Under Milk Wood, which was inspired by Dylan Thomas' radio play, wasn't Tracey's first recording. A former accordionist with the forces entertainment group ENSA, where he performed alongside Tony Hancock, Peter Sellers and Bob Monkhouse, he had graduated to piano after becoming besotted with boogie- woogie and worked on the transatlantic liners.
Hearing Duke Ellington and Thelonious Monk, his two great heroes, helped him establish his own personal, dry and brilliantly witty piano style and after working with Vic Ash, Cab Calloway and Ted Heath and meeting his third wife and tenacious champion of fifty years, Jackie, he released Showcase in 1958.

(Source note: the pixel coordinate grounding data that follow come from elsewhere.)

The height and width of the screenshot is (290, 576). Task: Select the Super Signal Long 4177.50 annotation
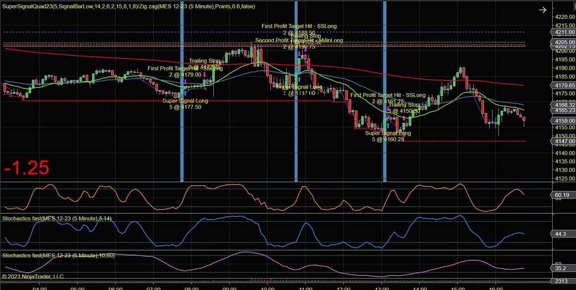185,103
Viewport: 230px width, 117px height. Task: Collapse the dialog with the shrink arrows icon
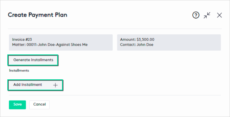[207, 15]
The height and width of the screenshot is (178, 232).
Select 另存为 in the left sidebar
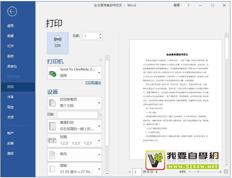(x=12, y=66)
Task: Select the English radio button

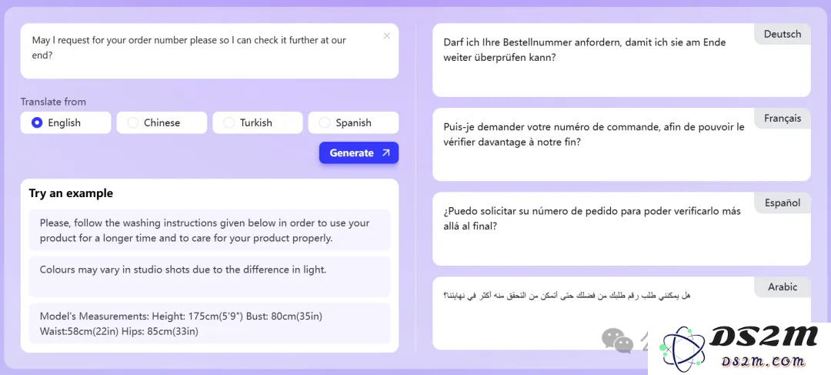Action: coord(37,122)
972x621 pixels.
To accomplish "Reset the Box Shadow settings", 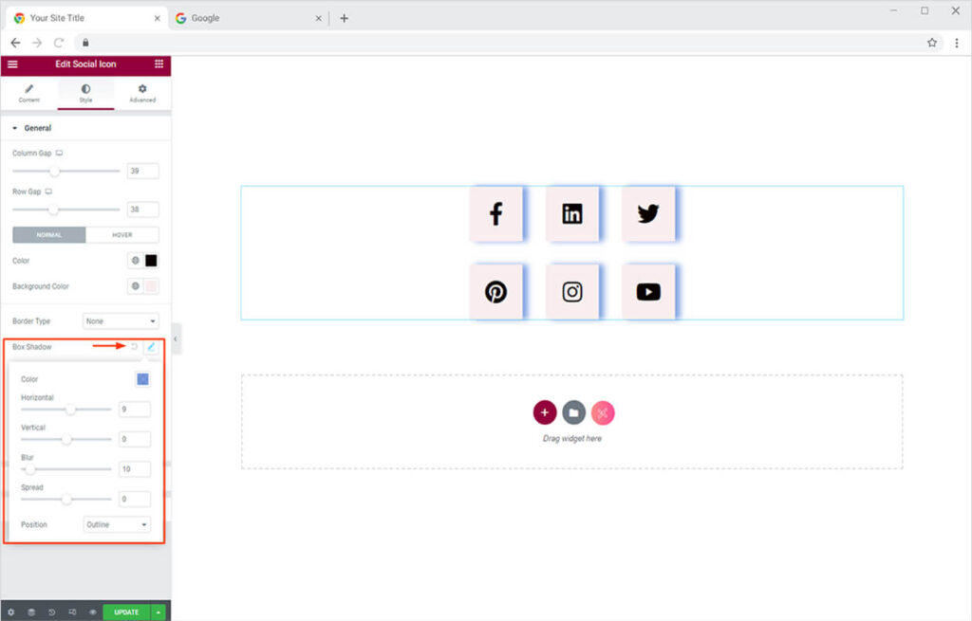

Jackie, who died in 2009, was a jazz fan who worked in the pop music industry and she became a rock in Tracey's personal life and career. By the time Tracey began jotting down ideas for Under Milk Wood on the night bus home from his job as house pianist at Ronnie Scott's club, he had established a reputation as a top drawer player. At Ronnie's he accompanied Dexter Gordon, Stan Getz, Ben Webster and most famously Sonny Rollins, who asked if anyone in Britain realised just how good Tracey was and invited him to collaborate on the soundtrack to Alfie.
Not long afterwards, Tracey went through a tough spell. Work and recording opportunities dried up and he had developed a drug habit that Jackie helped him to break. She also dissuaded him from taking a job with the Post Office and secured some of the earliest public funding for jazz, encouraging Tracey back onto the stage and using her record company background to create Steam Records, which documented the many bands and compositions that Tracey created from the 1970s onwards.
Some of his works had smoother births than others. The Genesis suite, which he wrote for his orchestra in 1986, resulted from an apparent benefactor's commission that would be recorded then tour the UK, ran into trouble when the benefactor had second thoughts.
Tracey, however, having alerted his musicians, went ahead and completed the score - although it was, he said, like pulling teeth - and made another landmark recording.
Tracey regarded his bands as family - for more than thirty years they included his son, Clark, on drums - and over time he nurtured many young players, including perhaps most notably trumpeter Guy Barker and saxophonist Simon Allen.
His most recent album, The Flying Pig, released earlier this year when Tracey was reluctantly cancelling appearances through illness but showing him absolutely at the top of his game as a writer and player, featured Allen with another young discovery, trumpeter Mark Armstrong.
With Tracey's passing, jazz has lost one of its major figures and an essentially shy but mischievous character: in accepting his services to jazz award in May, he remarked that he'd have preferred a services to Sophia Loren award. Jackie's face, on hearing that, would have been a picture.
Tracey, who was appointed OBE in 1986 and CBE in 2007, is survived by his son Clark.